O Beata Virgo Maria – Review by Laudate Magazine
“O Beata Virgo Maria is a fine disc with much to appeal to lovers of a cappella mixed-voice ensembles”
Review:
The singing is wonderful. luminatus (they prefer an initial lower-case letter) is a ‘small, but flexible group’ who specialise in little-known Renaissance music and in contemporary repertoire. This disc (73 minutes) is an excellent showcase for their a cappella sound, with its selection of previously unrecorded works from both their favoured musical domains.
The Renaissance repertoire begins with Luca Marenzio’s motet Iste sanctus pro lege and his contemporary Francisco Guerrero’s mass of the same name. The Programme Note does not point out the thematic connection between the two works, even separating the comments on Marenzio and Guerrero. However, the attentive listener will probably hear what is going on – for example, if we compare the beginnings of the motet and of the Kyrie.
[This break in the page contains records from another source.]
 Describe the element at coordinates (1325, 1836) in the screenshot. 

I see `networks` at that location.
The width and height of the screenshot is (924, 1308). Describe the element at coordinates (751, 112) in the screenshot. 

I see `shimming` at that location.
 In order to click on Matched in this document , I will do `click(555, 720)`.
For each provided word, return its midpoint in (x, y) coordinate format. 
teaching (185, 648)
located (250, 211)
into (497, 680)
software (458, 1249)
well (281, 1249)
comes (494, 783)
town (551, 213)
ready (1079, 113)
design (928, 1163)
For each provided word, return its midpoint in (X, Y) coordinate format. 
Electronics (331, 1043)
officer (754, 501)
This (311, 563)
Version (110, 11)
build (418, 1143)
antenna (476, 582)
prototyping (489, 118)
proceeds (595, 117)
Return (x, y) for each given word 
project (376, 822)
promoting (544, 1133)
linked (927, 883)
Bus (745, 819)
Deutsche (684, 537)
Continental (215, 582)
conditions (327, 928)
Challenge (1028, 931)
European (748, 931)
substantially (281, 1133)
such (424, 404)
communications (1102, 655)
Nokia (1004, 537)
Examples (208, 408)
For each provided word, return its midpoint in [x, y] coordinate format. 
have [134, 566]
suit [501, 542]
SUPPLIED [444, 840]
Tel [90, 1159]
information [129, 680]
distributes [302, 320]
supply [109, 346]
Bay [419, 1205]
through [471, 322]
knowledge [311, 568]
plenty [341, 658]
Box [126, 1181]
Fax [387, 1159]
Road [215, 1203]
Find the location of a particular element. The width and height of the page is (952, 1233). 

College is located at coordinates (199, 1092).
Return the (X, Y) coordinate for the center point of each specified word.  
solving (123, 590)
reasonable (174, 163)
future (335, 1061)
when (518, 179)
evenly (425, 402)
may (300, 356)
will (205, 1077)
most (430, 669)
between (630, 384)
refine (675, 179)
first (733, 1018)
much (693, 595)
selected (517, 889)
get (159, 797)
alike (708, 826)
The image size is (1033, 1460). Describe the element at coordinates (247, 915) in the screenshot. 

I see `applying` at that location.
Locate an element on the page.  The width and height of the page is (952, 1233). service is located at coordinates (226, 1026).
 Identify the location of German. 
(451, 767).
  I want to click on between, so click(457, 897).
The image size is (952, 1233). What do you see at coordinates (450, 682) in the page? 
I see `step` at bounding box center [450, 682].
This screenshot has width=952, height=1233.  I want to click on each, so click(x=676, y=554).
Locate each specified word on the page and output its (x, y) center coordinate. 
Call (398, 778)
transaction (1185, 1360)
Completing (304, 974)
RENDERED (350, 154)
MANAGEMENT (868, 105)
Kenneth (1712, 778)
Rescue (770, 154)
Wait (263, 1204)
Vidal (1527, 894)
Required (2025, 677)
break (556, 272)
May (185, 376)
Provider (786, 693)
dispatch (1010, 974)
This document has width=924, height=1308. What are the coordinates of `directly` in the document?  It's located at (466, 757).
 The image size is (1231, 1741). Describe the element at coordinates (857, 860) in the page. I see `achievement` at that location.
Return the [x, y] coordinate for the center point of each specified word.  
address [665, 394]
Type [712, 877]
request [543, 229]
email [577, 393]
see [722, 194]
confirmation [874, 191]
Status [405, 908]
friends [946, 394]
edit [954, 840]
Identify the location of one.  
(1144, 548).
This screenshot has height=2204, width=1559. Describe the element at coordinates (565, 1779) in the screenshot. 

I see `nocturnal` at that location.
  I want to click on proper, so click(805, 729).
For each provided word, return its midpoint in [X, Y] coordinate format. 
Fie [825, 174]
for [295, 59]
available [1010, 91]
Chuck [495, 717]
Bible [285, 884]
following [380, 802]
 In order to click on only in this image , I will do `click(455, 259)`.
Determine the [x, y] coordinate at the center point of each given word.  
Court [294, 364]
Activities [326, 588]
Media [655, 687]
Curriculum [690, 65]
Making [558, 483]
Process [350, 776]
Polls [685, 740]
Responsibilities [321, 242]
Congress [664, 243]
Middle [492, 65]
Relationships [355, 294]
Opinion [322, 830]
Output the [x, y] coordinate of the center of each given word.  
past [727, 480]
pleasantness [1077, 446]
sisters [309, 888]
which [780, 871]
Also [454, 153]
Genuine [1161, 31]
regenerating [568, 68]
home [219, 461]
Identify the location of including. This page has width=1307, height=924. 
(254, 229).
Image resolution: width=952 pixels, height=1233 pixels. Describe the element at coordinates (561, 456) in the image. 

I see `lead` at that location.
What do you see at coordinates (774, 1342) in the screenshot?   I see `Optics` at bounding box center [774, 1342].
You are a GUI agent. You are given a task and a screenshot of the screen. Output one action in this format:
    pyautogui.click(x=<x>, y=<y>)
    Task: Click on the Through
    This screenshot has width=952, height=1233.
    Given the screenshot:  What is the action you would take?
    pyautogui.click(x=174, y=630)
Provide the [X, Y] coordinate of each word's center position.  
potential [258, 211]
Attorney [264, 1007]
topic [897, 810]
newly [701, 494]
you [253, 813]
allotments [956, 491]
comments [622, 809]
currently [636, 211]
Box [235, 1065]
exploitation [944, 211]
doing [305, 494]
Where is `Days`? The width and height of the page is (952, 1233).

The disc takes its name from the next motet, Tiburtio Massaino’s large-scale O Beata Virgo Maria (about 16 minutes, in six large sections or partes). Massaino (pre-1550 to post-1608) was an Augustinian monk, who worked in or visited a wide variety of locations including Rome, Salzburg and Prague. He was a prolific composer, but relatively little of his music has been recorded: O Beata is likely to inspire lovers of Renaissance music to explore more. Listeners may wish to visit https://www.prestomusic.com/classical/composers/5357–massaino to see else what is currently available.
Three women composers are represented in the remaining (five) tracks (again all a cappella): these contain Evening Canticles by Melissa Dunphy and by Cecilia MacDowall, and a very attractive and ambitious setting of Alma redemptoris mater by Kerensa Briggs (the mezzo solo being sung by Hannah Littleton).
McDowall’s five-part St Pancras Canticles were composed for the London Festival of Contemporary Church Music in 2017. They are impressive, although with a Magnificat lasting nine minutes and a Nunc Dimittis at nearly six they may serve more frequently as concert pieces or as devotional listening than in the context of Choral Evensong.
Dunphy’s setting entitled for St Paul’s Burlingame (at just over 10 minutes in total) was commissioned quite recently ‘to celebrate the life of Marcia McCowin’ and was first heard at the church in California after which it is named. The ending of the Gloria was for me one of the highlights. The Programme Note aptly characterises the work as ‘often modal’, with references to ‘a mood of calm contemplation’ and to tranquillity punctuated by more intense moments.
To sum up, O Beata Virgo Maria is a fine disc with much to appeal to lovers of a cappella mixed-voice ensembles. As expected with Convivium Records, production and engineering are excellent, and the artwork and design are attractive in an ecologically-friendly digipack format.